» **The data**
— start —

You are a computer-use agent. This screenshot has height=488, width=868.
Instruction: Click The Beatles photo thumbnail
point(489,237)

— end —
— start —

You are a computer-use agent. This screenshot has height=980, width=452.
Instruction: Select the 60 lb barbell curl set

— end —
— start —

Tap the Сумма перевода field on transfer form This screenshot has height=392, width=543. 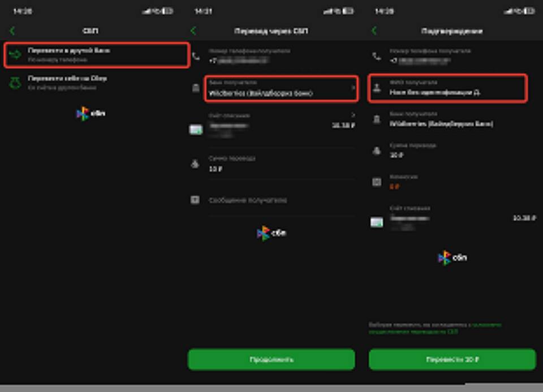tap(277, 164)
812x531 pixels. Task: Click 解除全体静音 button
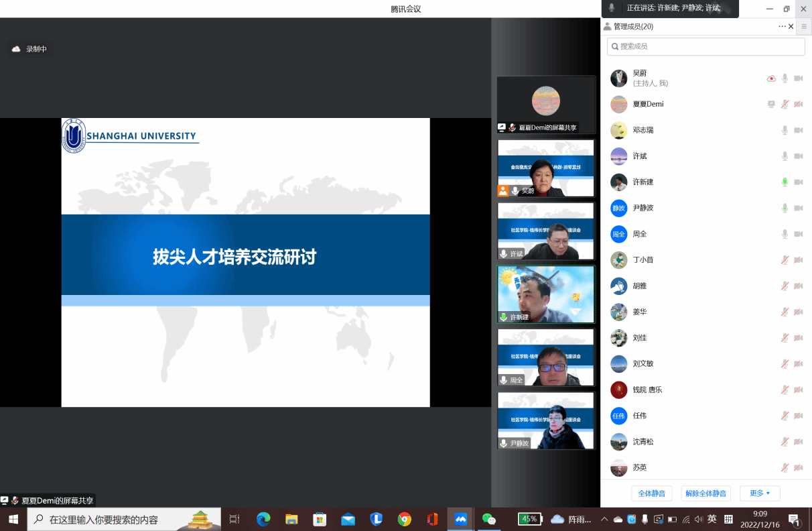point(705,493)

— end —

» **Work instructions**
Find every line in the rows above that contains the word "agent", matching case exactly, and copy each of those lines in full.

» **Solution to this problem**
You are a computer-use agent. This screenshot has height=488, width=868.
You are a computer-use agent. This screenshot has height=980, width=452.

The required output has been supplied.